Have been for awhile now.

Currently have .270 Win and 7.62 x 54r in bolt action and 3 AR-15 variants in 5.56/.223.

I have coveted two .308 bolt rifles for quite some time.

Rem 700 SPS 20 inch which is $489 after rebate https://www.slickguns.com/product/remington-700-sps-308-win-20-barrel-4-rnds-583

Steyr Scout which is wicked expensive for a plasti-gun Steyr Scout Review | The Hunting Gear Guy

In Semi-Auto I love the CETME/PTR/G3 variants but wouldn't turn my nose up at an AR-10.

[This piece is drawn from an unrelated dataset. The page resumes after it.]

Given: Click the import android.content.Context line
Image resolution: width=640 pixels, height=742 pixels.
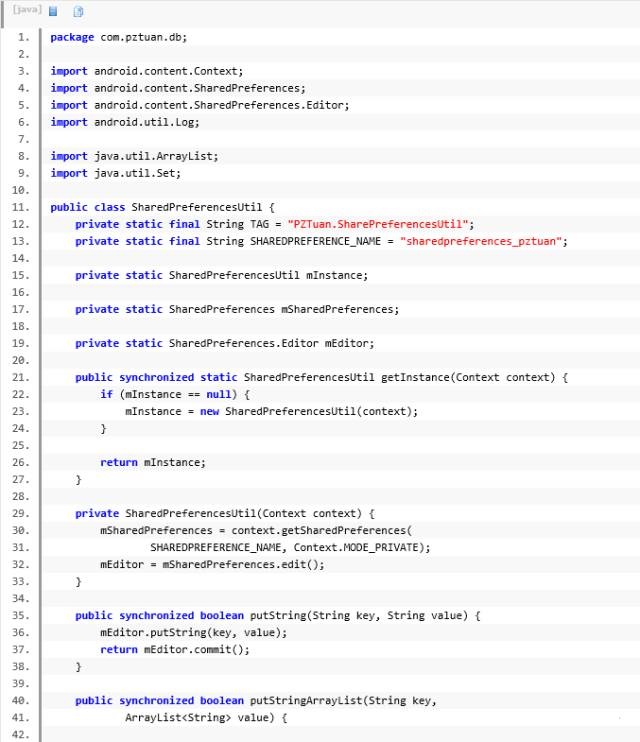Looking at the screenshot, I should tap(146, 71).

These are ones I am eyeballing for sure:

PTR GI-R A lot of bang for the buck for this platform. https://www.atlanticfirearms.com/component/virtuemart/shipping-rifles/ptr-gi-r-308-rifle-paddle-mag-release-detail.html?Itemid=0

FAL SA58 because who wouldn't want a FAL? https://www.atlanticfirearms.com/component/virtuemart/shipping-rifles/ds-arms-fal-sa58-rifle-21-premium-threaded-barrel-detail.html?Itemid=0

And finally I like the good ole S&W M&P 10 https://www.budsgunshop.com/catalog/product_info.php/products_id/85799

Can you guys using/shooting the .308 give me some insight on where you started? What your preferences are with this round?


----------



## jro1 (Mar 3, 2014)

Ha! I just posted the same thing! My thoughts were the .308 and .300blk! 
I'm leaning more on the 700 in .308! Exact same rifle you were looking at in a 700! And mine is twice the price of yours up here in Canada! FML!!!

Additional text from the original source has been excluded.